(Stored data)
BEGIN
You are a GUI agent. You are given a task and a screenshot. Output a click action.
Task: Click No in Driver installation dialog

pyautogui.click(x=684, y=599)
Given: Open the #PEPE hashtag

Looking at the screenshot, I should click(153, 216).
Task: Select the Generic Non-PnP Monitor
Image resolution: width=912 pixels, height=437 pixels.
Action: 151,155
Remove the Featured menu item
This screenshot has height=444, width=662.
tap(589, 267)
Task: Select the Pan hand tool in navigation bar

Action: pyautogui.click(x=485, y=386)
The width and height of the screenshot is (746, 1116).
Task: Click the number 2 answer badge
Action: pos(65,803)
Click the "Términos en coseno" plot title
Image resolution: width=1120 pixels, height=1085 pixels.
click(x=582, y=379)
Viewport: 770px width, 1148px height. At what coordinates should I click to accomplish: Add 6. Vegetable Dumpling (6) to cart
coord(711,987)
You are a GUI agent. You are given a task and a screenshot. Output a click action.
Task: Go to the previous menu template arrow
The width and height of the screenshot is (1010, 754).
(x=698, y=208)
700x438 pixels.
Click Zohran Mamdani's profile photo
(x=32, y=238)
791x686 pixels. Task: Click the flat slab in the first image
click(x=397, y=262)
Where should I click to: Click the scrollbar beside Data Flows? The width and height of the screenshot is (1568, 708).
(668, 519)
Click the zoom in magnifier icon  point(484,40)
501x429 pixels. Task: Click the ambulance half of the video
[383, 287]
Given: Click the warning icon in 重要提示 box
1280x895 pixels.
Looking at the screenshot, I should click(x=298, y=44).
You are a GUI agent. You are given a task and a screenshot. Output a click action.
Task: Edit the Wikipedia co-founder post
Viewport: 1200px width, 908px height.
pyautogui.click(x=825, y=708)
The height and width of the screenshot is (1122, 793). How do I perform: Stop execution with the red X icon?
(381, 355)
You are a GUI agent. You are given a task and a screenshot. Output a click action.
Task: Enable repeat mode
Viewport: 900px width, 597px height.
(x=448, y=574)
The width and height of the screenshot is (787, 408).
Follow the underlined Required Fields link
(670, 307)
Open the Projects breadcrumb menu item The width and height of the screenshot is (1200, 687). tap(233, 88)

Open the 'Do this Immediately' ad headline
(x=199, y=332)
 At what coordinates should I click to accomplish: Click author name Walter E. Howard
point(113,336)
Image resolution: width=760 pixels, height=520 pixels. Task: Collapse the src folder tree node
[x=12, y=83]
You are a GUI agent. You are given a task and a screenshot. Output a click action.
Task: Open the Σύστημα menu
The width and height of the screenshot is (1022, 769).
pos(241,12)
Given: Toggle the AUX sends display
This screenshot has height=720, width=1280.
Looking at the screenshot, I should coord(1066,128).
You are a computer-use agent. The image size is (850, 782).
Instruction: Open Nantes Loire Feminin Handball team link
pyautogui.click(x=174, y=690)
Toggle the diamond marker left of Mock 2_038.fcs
END
- **The task**
Go through the entries and copy each line holding the string "menu".

- **Task solution**
Remove the Featured menu item
Task: Go to the previous menu template arrow
Open the Projects breadcrumb menu item The width and height of the screenshot is (1200, 687). tap(233, 88)
Task: Open the Σύστημα menu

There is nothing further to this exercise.